Minifying CSS

Over the years I’ve come up with a number of principles that allow me to produce clean, readable, yet extensible code. I want to share them, but I also want you to see that they work and to understand how they are applied. In the end I want to see them used “in the wild”, and the average code quality to go up if ever so slightly.

So what I will be doing is writing a bunch of code examples, designs and comparisons and later reuse them to demonstrate that certain choices and basic programming principles lead to better code.

Let’s start with writing a way to to compact CSS code. There are a number of existing libraries for this, but we will write one from scratch nevertheless.

All we need is a function to take a string (CSS) and return a string (minified CSS). The most basic minification would be to collapse all whitespace and newlines, so let’s start with that:

import re
def cssmin(css):
    return re.sub("(?m)\s+", ' ', css)

The (?m) thingy sets the re.MULTILINE flag for the expression, so that '\s' matches the newlines:

>>> cssmin('{} \n\n ')
'{} '

Now let’s remove comments as well:

def cssmin(css):
    css = re.sub('(?ms)\/\*.*?\*\/', '', css)
    css = re.sub('(?m)\s+', ' ', css)
    return css

The (?ms) sets the re.MULTILINE and re.DOTALL flags, so that our regexp for comment internals consumes multiline comments:

>>> cssmin('#header \n\n /*comment\n*/ {}')
'#header {}'

We’ve already made most of the progress we can get and additional compaction will not yield significant savings in CSS code size, but let’s add a few more rules.

We can remove whitespace in the beginning and the end of the file and around separators. Remember that we’ve compacted the whitespace and there are at most one character paddings at this point.

def cssmin(css):
    css = re.sub('(?ms)\/\*.*?\*\/', '', css)
    css = re.sub('(?m)\s+', ' ', css)
    css = re.sub(' ?([{};:,+>]) ?', '\\1', css)
    return css.strip()

Note the use of backreference \1 in the replacement string, this way we can remove the padding around all of the delimiters in one sweep.

>>> cssmin(' #content p, body { color: black ; }\n')
'#content p,body{color:black;}'

One thing we need to work around is that by stripping the spaces around the colons we will turn div :hover into div:hover. To avoid that, we’ll remove the colon from the regexp and use the str.replace method. We will do the same to remove that unnecessary semicolon before the closing bracket and we’re almost done.

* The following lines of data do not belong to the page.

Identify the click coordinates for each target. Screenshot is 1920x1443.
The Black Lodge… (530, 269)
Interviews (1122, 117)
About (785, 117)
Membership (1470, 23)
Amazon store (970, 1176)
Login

While we are at it, let’s precompile those rules as well. Here’s the entire implementation:

import re

__all__ = ['cssmin']

_rx_comment = re.compile('(?ms)\/\*.*?\*\/')
_rx_whitespace = re.compile('(?m)\s+')
_rx_padding = re.compile(' ?([{};,+>]) ?')

def cssmin(css):
    css = _rx_comment.sub('', css)
    css = _rx_whitespace.sub(' ', css)
    css = _rx_padding.sub('\\1', css)
    return css.replace(': ', ':').replace(';}', '}').strip()

I wanted to add comments to those rules, but check this out: when we decided to precompile them, we’ve also had to assign the names to them, and those work just as well for documentation purposes, if you ask me.

Now, tell me if this was a waste of time, and we should have just used an existing minifier? Of course there are a couple more things we can collapse, we can even go for a parse-optimize-output approach. But seriously, from a practical standpoint, that’s a waste of time. (Could be useful for self-educational purposes though).

To be fair, this minifier can stumble on some CSS rules for example input[value="a, b"] will turn into input[value="a,b"], but honestly, I don’t really care.

Here are some other implementations for comparison:

Some points to consider:

  • The difference between having a small tidy implementation and a bigger one could be the difference between using 95%-efficient solution and using none at all. The additional complexity of 100% efficiency is sometimes not worth not just the additional 5% but simply not worth it, and it’s better to do without.
  • Small implementatations like the one described here are almost not worth getting a PyPi listing for, the setup.py itself is usually longer than that. There’s also no need for docs (although there should still be some tests). What this causes in general is that all you can find are heavyweight solutions for everything.